Geometric Matrix Completion with Recurrent Multi-Graph Neural Networks

TL;DR

This paper introduces a geometric deep learning approach combining graph convolutional and recurrent neural networks for matrix completion, effectively capturing local graph structures and reducing parameter count, leading to improved performance.

Contribution

It proposes a novel neural network architecture that leverages graph structures for matrix completion, with a constant parameter count regardless of matrix size.

Findings

Outperforms state-of-the-art methods on synthetic datasets

Demonstrates effectiveness on real-world recommender system data

Reduces model complexity by decoupling parameters from matrix size

Abstract

Matrix completion models are among the most common formulations of recommender systems. Recent works have showed a boost of performance of these techniques when introducing the pairwise relationships between users/items in the form of graphs, and imposing smoothness priors on these graphs. However, such techniques do not fully exploit the local stationarity structures of user/item graphs, and the number of parameters to learn is linear w.r.t. the number of users and items. We propose a novel approach to overcome these limitations by using geometric deep learning on graphs.

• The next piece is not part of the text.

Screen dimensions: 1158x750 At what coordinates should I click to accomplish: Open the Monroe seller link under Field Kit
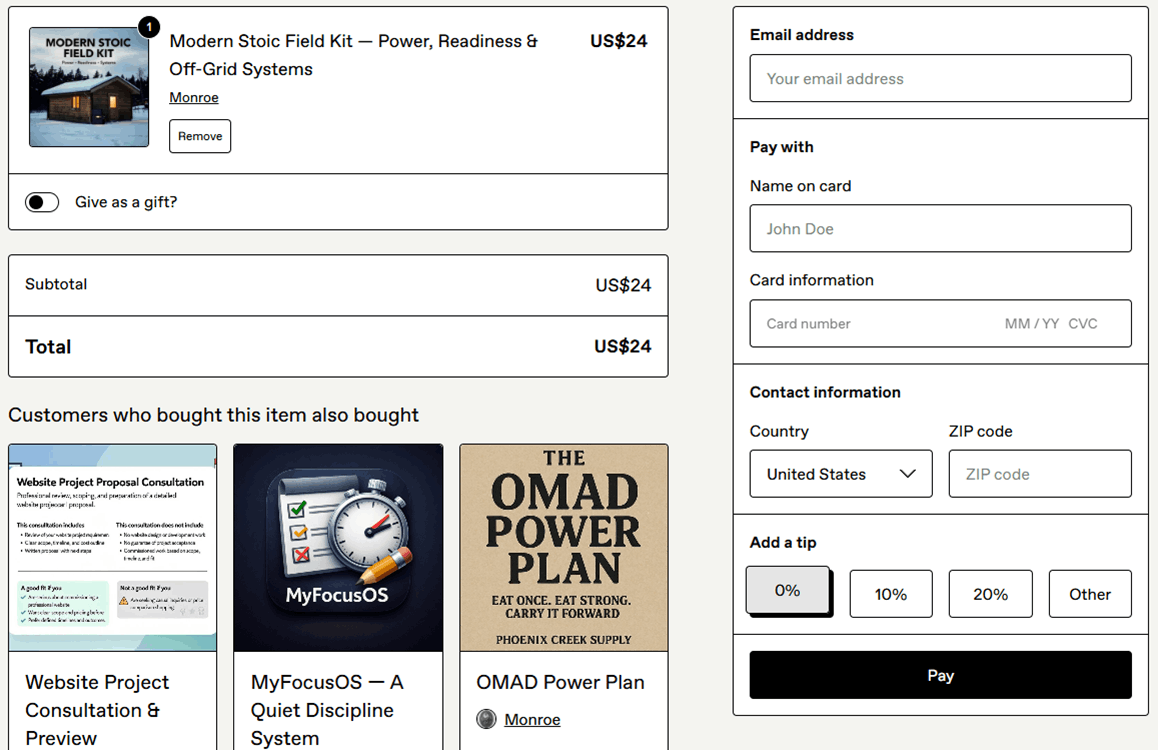coord(194,97)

Our matrix completion architecture combines graph convolutional neural networks and recurrent neural networks to learn meaningful statistical graph-structured patterns and the non-linear diffusion process that generates the known ratings. This neural network system requires a constant number of parameters independent of the matrix size. We apply our method on both synthetic and real datasets, showing that it outperforms state-of-the-art techniques.